◆ Work required
Could you print each line of the material below exactly?

◆ Provided records

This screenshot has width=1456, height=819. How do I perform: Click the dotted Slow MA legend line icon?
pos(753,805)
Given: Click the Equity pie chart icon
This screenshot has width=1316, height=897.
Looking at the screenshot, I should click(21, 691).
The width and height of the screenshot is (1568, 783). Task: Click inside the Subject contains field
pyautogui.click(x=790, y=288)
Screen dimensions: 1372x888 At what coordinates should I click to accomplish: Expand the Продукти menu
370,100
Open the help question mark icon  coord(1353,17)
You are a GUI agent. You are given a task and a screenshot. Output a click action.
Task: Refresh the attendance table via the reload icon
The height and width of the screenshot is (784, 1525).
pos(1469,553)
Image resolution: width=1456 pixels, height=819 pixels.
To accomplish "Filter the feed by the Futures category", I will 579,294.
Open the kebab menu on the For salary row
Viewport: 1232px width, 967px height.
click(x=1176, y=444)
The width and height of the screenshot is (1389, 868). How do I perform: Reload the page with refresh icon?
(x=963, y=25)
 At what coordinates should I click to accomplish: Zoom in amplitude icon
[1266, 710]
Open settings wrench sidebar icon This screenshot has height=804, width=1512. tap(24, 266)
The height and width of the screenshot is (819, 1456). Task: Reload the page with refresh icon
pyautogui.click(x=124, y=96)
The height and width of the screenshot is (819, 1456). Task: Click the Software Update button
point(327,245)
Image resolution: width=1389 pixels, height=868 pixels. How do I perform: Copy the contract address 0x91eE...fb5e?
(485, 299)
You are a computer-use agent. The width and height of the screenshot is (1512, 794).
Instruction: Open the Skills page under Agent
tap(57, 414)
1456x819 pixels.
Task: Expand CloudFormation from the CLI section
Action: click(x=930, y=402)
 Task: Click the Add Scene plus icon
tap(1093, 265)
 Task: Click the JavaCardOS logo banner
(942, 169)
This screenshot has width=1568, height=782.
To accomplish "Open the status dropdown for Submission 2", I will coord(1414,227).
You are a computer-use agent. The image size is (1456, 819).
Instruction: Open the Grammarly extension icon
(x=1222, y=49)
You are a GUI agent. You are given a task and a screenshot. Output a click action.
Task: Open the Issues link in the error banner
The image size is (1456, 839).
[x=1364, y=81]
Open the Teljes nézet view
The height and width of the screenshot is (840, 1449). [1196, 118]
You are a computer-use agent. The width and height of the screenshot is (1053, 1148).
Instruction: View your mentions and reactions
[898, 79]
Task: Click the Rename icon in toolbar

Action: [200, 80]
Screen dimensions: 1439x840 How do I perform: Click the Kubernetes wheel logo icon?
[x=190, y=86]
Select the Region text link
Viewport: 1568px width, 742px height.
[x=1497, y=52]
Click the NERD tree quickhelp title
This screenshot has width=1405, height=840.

◆ Expected output
This screenshot has width=1456, height=819. How do I perform: Click the dotted Slow MA legend line icon?
pos(753,805)
Given: Click the Equity pie chart icon
This screenshot has width=1316, height=897.
Looking at the screenshot, I should click(21, 691).
The width and height of the screenshot is (1568, 783). Task: Click inside the Subject contains field
pyautogui.click(x=790, y=288)
Screen dimensions: 1372x888 At what coordinates should I click to accomplish: Expand the Продукти menu
370,100
Open the help question mark icon  coord(1353,17)
You are a GUI agent. You are given a task and a screenshot. Output a click action.
Task: Refresh the attendance table via the reload icon
The height and width of the screenshot is (784, 1525).
pos(1469,553)
Image resolution: width=1456 pixels, height=819 pixels.
To accomplish "Filter the feed by the Futures category", I will 579,294.
Open the kebab menu on the For salary row
Viewport: 1232px width, 967px height.
click(x=1176, y=444)
The width and height of the screenshot is (1389, 868). How do I perform: Reload the page with refresh icon?
(x=963, y=25)
 At what coordinates should I click to accomplish: Zoom in amplitude icon
[1266, 710]
Open settings wrench sidebar icon This screenshot has height=804, width=1512. tap(24, 266)
The height and width of the screenshot is (819, 1456). Task: Reload the page with refresh icon
pyautogui.click(x=124, y=96)
The height and width of the screenshot is (819, 1456). Task: Click the Software Update button
point(327,245)
Image resolution: width=1389 pixels, height=868 pixels. How do I perform: Copy the contract address 0x91eE...fb5e?
(485, 299)
You are a computer-use agent. The width and height of the screenshot is (1512, 794).
Instruction: Open the Skills page under Agent
tap(57, 414)
1456x819 pixels.
Task: Expand CloudFormation from the CLI section
Action: click(x=930, y=402)
 Task: Click the Add Scene plus icon
tap(1093, 265)
 Task: Click the JavaCardOS logo banner
(942, 169)
This screenshot has width=1568, height=782.
To accomplish "Open the status dropdown for Submission 2", I will coord(1414,227).
You are a computer-use agent. The image size is (1456, 819).
Instruction: Open the Grammarly extension icon
(x=1222, y=49)
You are a GUI agent. You are given a task and a screenshot. Output a click action.
Task: Open the Issues link in the error banner
The image size is (1456, 839).
[x=1364, y=81]
Open the Teljes nézet view
The height and width of the screenshot is (840, 1449). [1196, 118]
You are a computer-use agent. The width and height of the screenshot is (1053, 1148).
Instruction: View your mentions and reactions
[898, 79]
Task: Click the Rename icon in toolbar

Action: [200, 80]
Screen dimensions: 1439x840 How do I perform: Click the Kubernetes wheel logo icon?
[x=190, y=86]
Select the Region text link
Viewport: 1568px width, 742px height.
[x=1497, y=52]
Click the NERD tree quickhelp title
This screenshot has width=1405, height=840.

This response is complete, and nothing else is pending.